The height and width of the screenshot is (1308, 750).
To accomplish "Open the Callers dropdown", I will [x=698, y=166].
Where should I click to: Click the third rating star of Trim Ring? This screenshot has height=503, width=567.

☆ ☆ ☆ ☆ ☆

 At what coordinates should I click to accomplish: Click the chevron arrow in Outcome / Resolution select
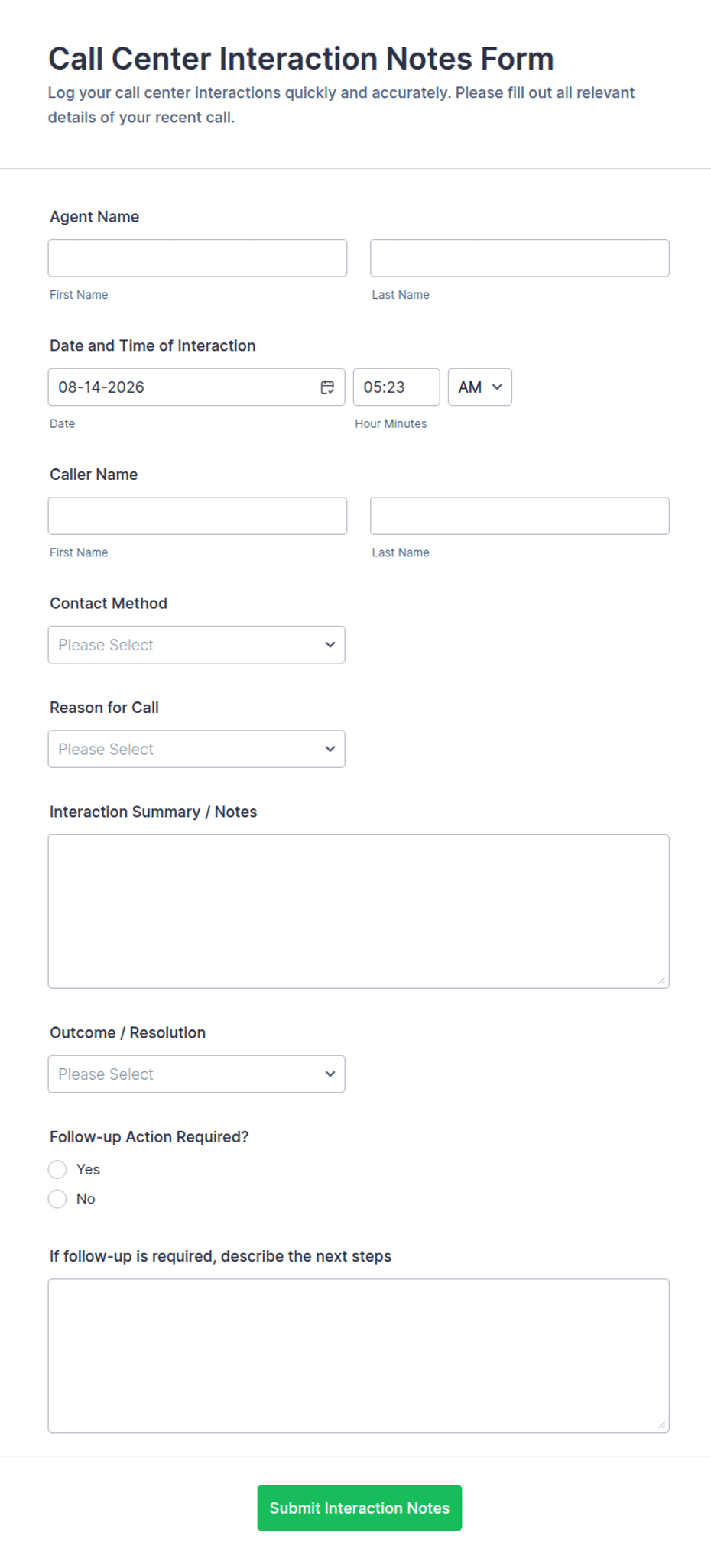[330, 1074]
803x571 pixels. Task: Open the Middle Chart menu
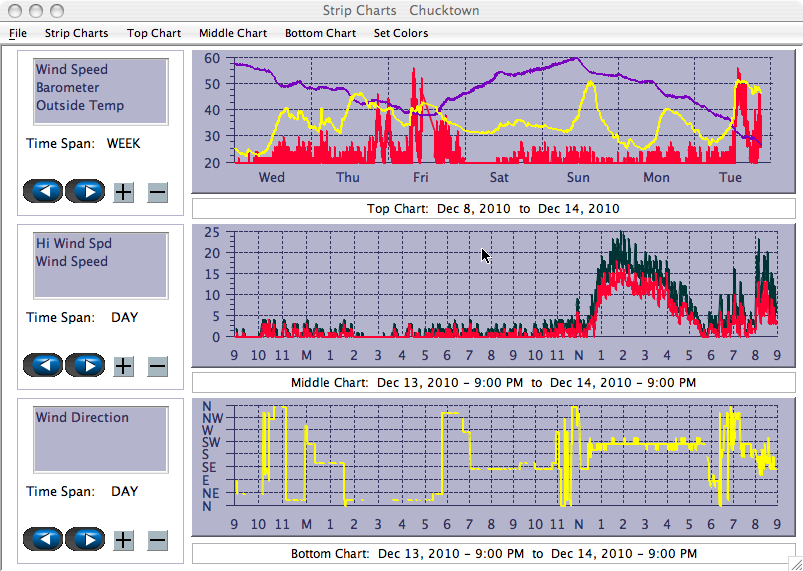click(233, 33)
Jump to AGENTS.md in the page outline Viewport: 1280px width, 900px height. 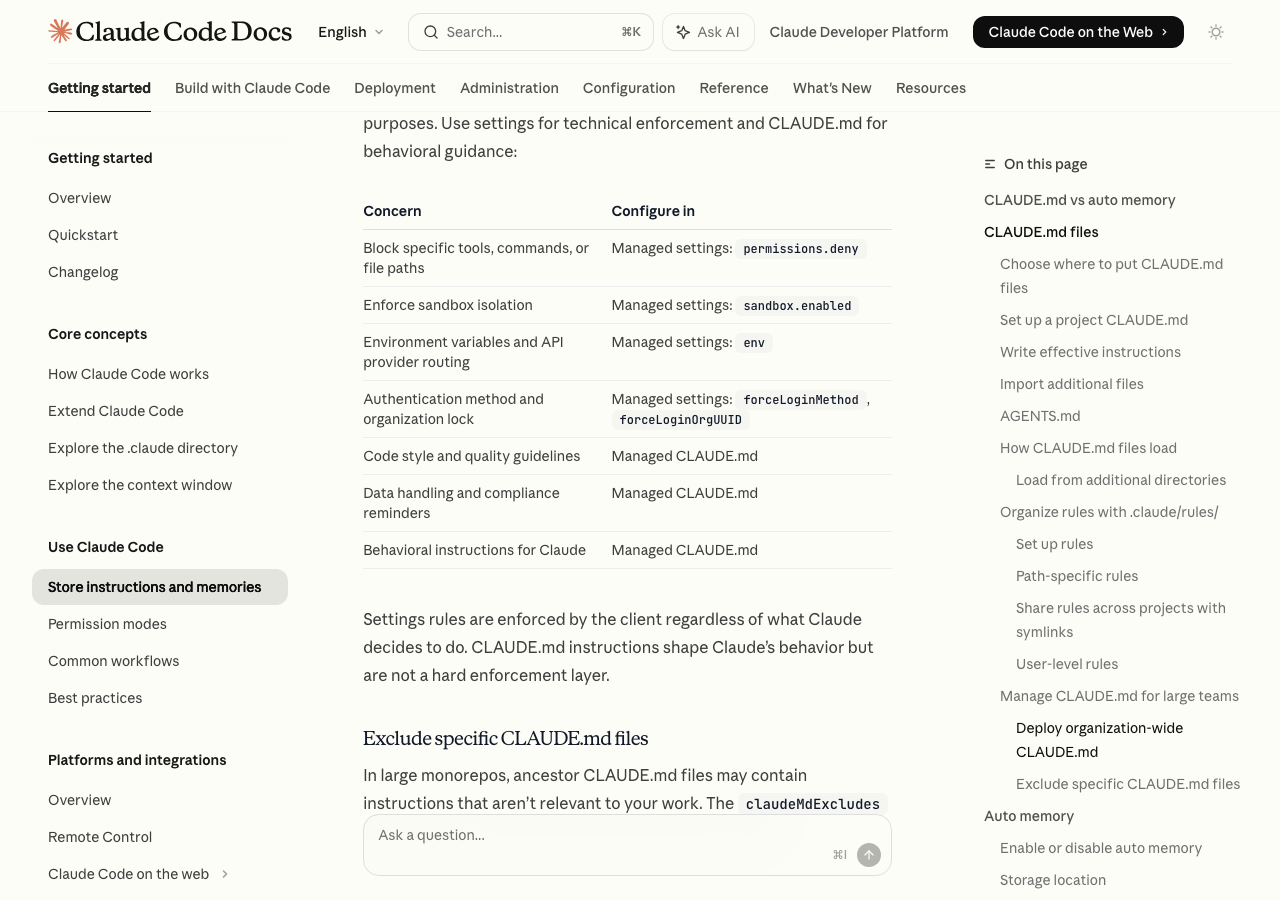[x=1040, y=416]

☆ ☆ ☆ ☆ ☆

REQUIRED TASK: Return every line from the entries above that contains the word "Open". Case counts.

EXPECTED OUTPUT:
To accomplish "Open the Callers dropdown", I will [x=698, y=166].
803x571 pixels. Task: Open the Middle Chart menu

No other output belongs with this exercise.